Forty years ago this week, Lancashire's Frank Hayes was rewarded for some fine county form with a Test debut against the West Indies at The Oval. After scraping together only 16 in his first innings, falling victim to Andy Roberts, he went on to make 106 not out in the second, running out of partners as Keith Boyce led the attack to victory. I was young at the time but remember what fuss was made at the time. Then, as now, dashing blonde strokemakers tended to win more headlines than those of darker hair or less flair with the bat (he did look uncannily like a hairier version of Joe Root!) and Hayes was seen as the future of English cricket. He was already in his mid-twenties so no spring chicken but it was the way he made his runs which grabbed the attention.
However, after that lauded start, he played only a further eight Tests. His misfortune was that all were against the emerging West Indian pace onslaught. A terrible Caribbean tour removed him to the sidelines until his recall in 1976, when Roberts, Holding, Holder and Daniel ended his international career for good. Those subsequent matches yielded exactly the same number of runs as his first, including six ducks.
A hundred on debut is rightly considered a big deal, but it's quite common. Indeed, many all-time greats as well as long-forgotten talents have achieved the feat. Lawrence Rowe's double- and single-century in 1972 was one of the greatest starts to a Test career but he never quite maintained that excellence, partly due to injuries but also strong competition for the opener slot. Mathew Sinclair, Brendon Kuruppu and Jacques Rudolph each opened their account with 200s. Young stars who started with three figures and went on to even bigger things include Gordon Greenidge, Javed Miandad, Saurav Ganguly, Peter May, Younis Khan and Michael Clarke.
Interestingly, quite a few of England's current crop made spectacular beginnings with the bat. Alastair Cook (Nagpur, 2006, alongside a first-innings 60) is probably no surprise, as is his fellow opener that day and another future skipper, Andrew Strauss. Jonathan Trott famously achieved the feat with a super-cool 119 in an Ashes clincher in 2009. Two years earlier, a certain Matt Prior clubbed 126 not out in 128 balls in the first innings against the West Indies.
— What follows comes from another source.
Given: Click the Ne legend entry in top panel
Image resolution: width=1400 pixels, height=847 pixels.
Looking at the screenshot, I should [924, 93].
He wasn't alone that game as Cook, Collingwood, Bell and Pietersen all scored centuries although a draw was the result.
With such a settled side I suspect it could be a while before another England batsman hits a three-figure score on his debut but the likes of Hamish Rutherford and Shikhar Dharwan (in what remains his only Test so far) show it still can be done in 2013 forty years after Frank Hayes' brief spell in the spotlight.